LSU board takes first steps to find new president
The optimistic goal at LSU at the moment is to have a new system president in place by January.
While the search to replace John Lombardi, whom the LSU Board of Supervisors dismissed in April hasn’t started in earnest, the board has taken two preliminary steps — naming a six-person search team and hiring a consulting firm to find a new leader.
Whomever they choose will be in charge of LSU’s $3.5 billion network of four university campuses, a law school, two medical schools, 10 hospitals and dozens of outpatient medical clinics across Louisiana.
LSU Board member Blake Chatelain, of Alexandria, is the chairman of the board’s Presidential Search Committee.
On Tuesday, Chatelain said he expects the search committee to meet later this month to select a search firm, and ideally, to have a president picked by January.
In the meantime, LSU has contracted with AGB Search consulting firm, of Washington, D.C., to help shape the parameters of the search, Chatelain said.
AGB Search officials could not be reached for comment on Tuesday.
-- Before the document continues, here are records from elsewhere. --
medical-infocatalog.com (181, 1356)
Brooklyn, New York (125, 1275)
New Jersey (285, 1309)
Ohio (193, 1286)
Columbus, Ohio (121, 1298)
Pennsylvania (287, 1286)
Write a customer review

The firm was in Baton Rouge in late June interviewing faculty, deans and alumni collecting input on the type of leader best suited for LSU, Chatelain said.
“We want to make sure we are listening to people so that everybody is on the same page,” Chatelain said.
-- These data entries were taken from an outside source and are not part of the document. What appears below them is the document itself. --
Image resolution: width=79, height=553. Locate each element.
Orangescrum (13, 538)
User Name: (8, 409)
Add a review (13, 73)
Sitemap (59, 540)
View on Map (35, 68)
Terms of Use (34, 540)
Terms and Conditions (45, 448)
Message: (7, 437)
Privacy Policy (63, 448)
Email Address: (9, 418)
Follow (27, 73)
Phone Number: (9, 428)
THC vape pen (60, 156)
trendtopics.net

The firm came to Baton Rouge in 2006 to help with a previous presidential search. During that process, the idea of consolidating the system president position with the Baton Rouge campus chancellor was discussed.
LSU Board Chairman Hank Danos, of Larose, on Tuesday, said he expects those same conversations could come up again this time around.
LSU’s Baton Rouge campus has been without a leader since May when Chancellor Michael Martin announced that he was leaving the final year of his contract on the table to become the head of the Colorado State University System.
Former System President and Baton Rouge campus Chancellor William Jenkins came out of retirement and is currently doing both jobs on an interim basis.
Danos said the board is comfortable with Jenkins in both roles as the board searches for one or two high-level executives in the coming months.
“We are going to look for what we think we need as a leader. Whether the president and chancellor positions are consolidated or not, we will look at national trends and we will look at how we can be more efficient,” Danos said.
The need for increased efficiency is the result of Louisiana’s colleges relying more on tuition as state funding for higher education has declined by more than $420 million since 2008, Danos said.
“We hope that in the next month or so we will have come down with some broad objectives that will help us define what type of leader we need.” Danos said. “We could have our leader early next year.”